Attack Surface: Biometric Authentication Bypass
Description: Circumventing the biometric authentication mechanism (fingerprint, face recognition) used to unlock the Bitwarden app. How Mobile Contributes: Mobile devices are the primary platform for biometric authentication. Vulnerabilities in the device's biometric hardware or software, or the use of weak biometric methods, can be exploited. This is a mobile-centric risk. Example: An attacker uses a spoofed fingerprint (e.g., a gummy finger) or a high-resolution photo to bypass the fingerprint or face recognition lock on the Bitwarden app. Impact: Unauthorized access to the Bitwarden vault. Risk Severity: High Mitigation Strategies: * (Developer): Use platform-provided biometric APIs and follow best practices. Implement a strong fallback authentication mechanism (e.g., PIN, password). Regularly test against known spoofing techniques. Use liveness detection where available. Never store raw biometric data; use secure enclaves. * (User): Use a strong fallback authentication method. Keep the device OS and Bitwarden app updated. Be aware of the limitations of biometric authentication.

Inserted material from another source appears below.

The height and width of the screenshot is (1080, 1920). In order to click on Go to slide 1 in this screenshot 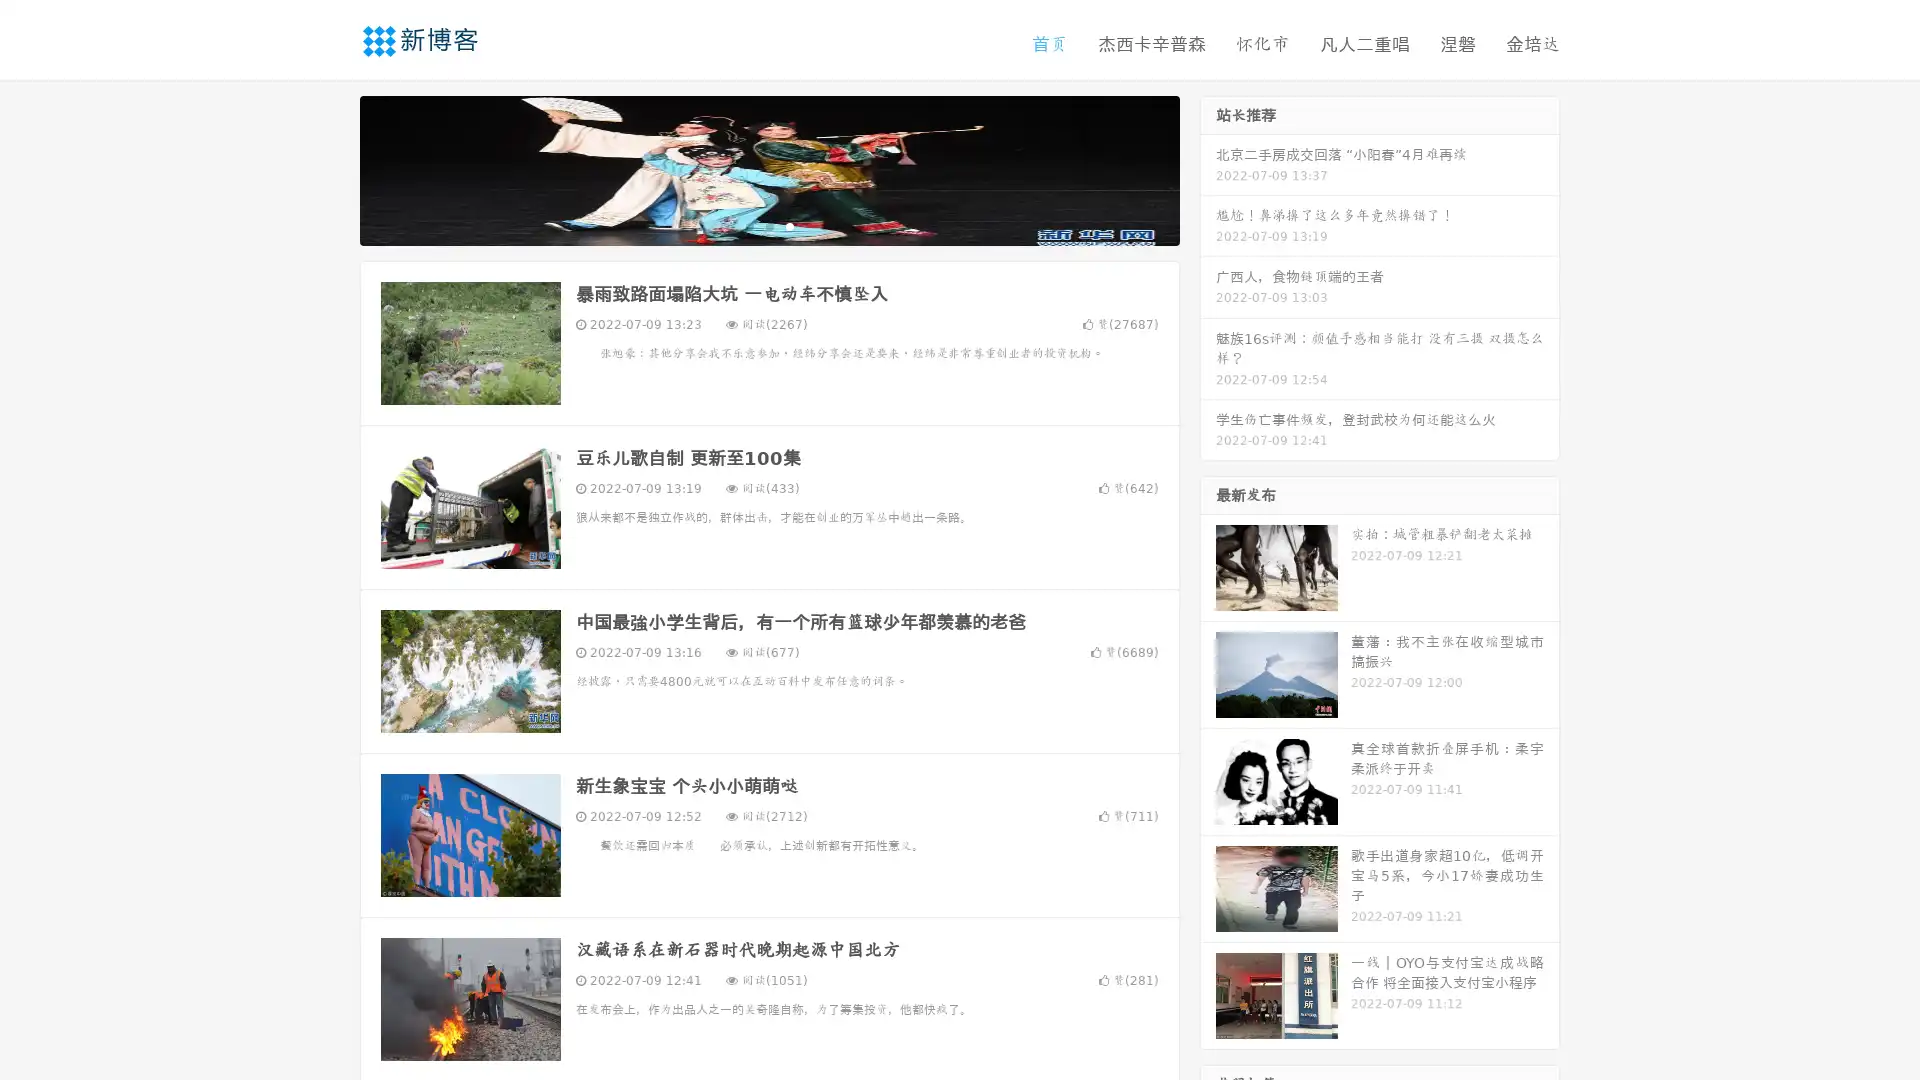, I will do `click(748, 225)`.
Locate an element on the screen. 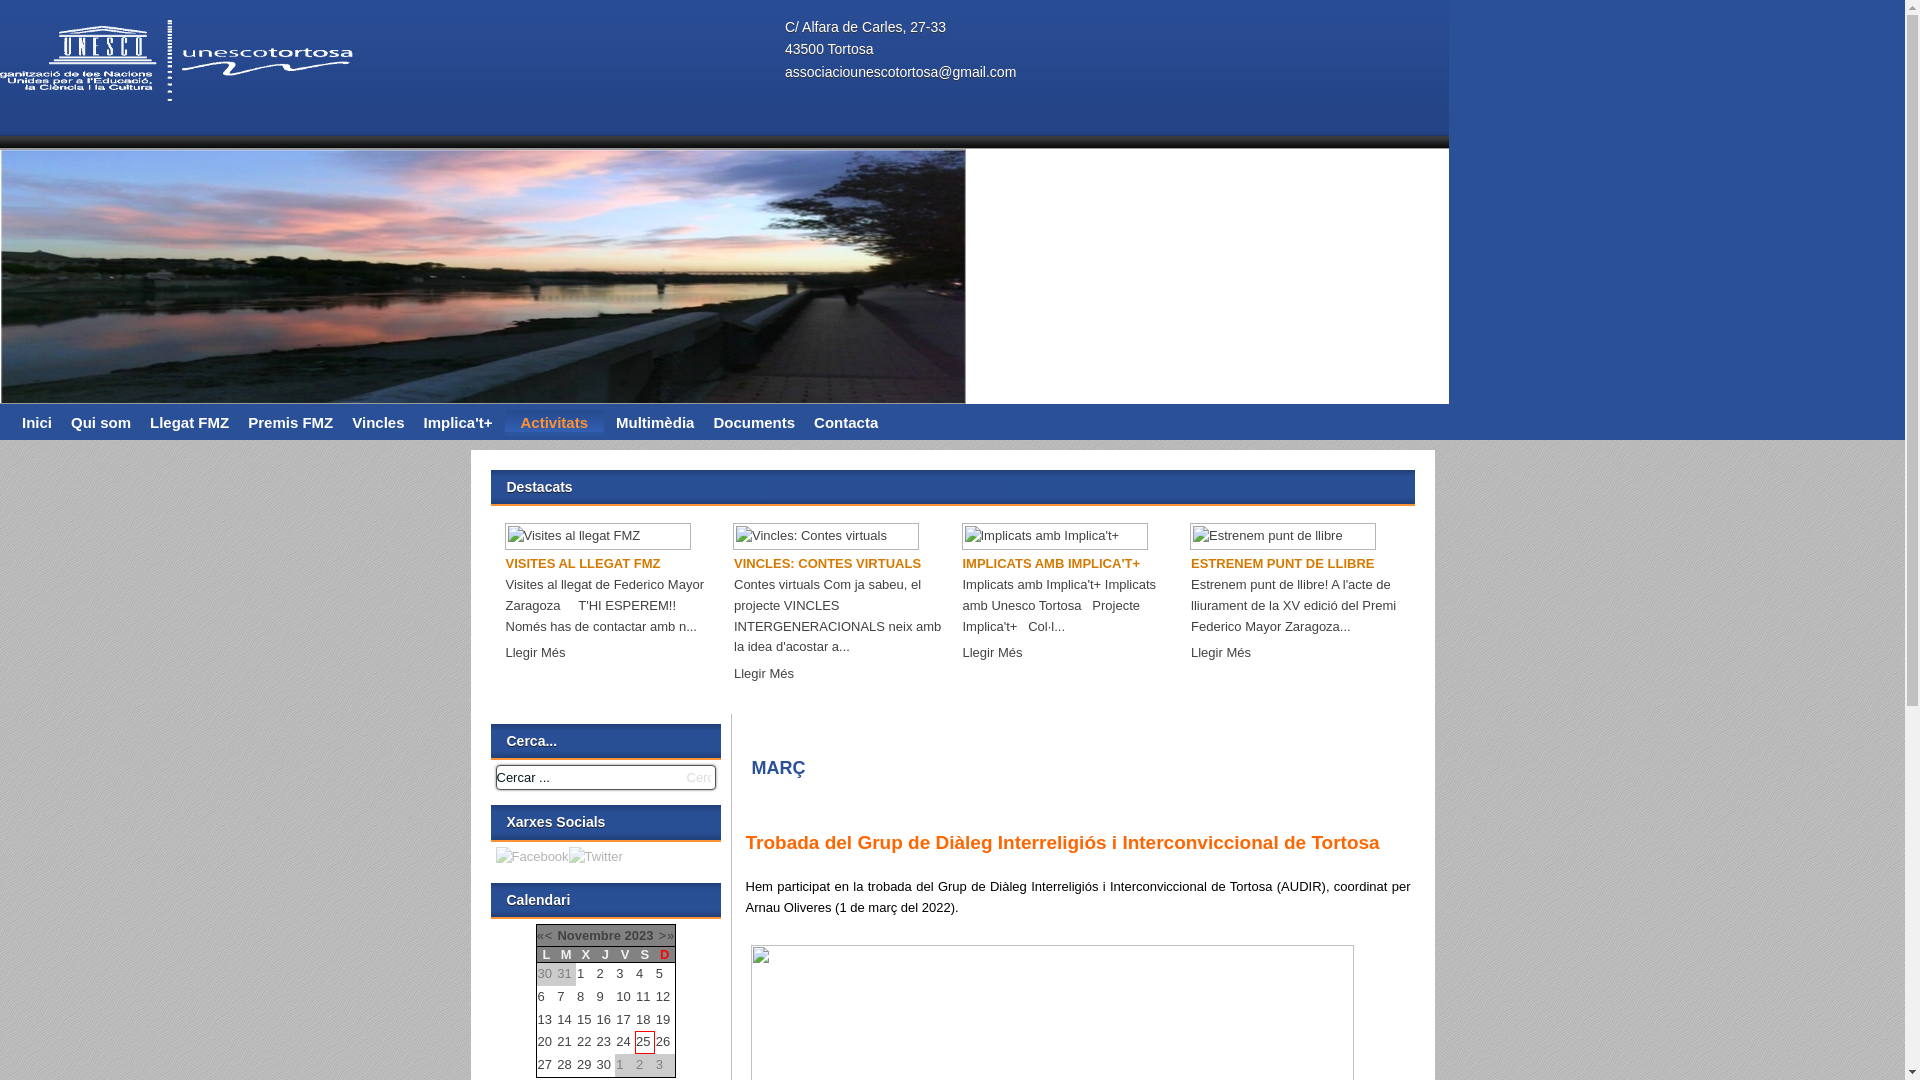 Image resolution: width=1920 pixels, height=1080 pixels. 'Inici' is located at coordinates (37, 422).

Attack Surface: Network Attacks (MitM) on Untrusted Networks
Description: Interception or modification of network traffic between the Bitwarden app and the Bitwarden servers, specifically when connected to untrusted networks. How Mobile Contributes: Mobile devices frequently connect to untrusted networks (e.g., public Wi-Fi, cellular networks in unfamiliar locations), significantly increasing the risk of Man-in-the-Middle (MitM) attacks compared to desktop computers that primarily use trusted home or office networks. Example: An attacker on the same public Wi-Fi network uses a tool to intercept the communication between the Bitwarden app and the server, capturing the user's session token or modifying data. Impact: Exposure of sensitive data, account compromise, or injection of malicious data. Risk Severity: High Mitigation Strategies: * (Developer): Use HTTPS with strong TLS configurations (TLS 1.3, strong cipher suites). Implement certificate pinning. Validate the entire certificate chain. Use HSTS. Regularly update networking libraries. * (User): Avoid using public Wi-Fi networks for sensitive operations. Use a VPN when connecting to untrusted networks. Ensure that the Bitwarden app is configured to use HTTPS.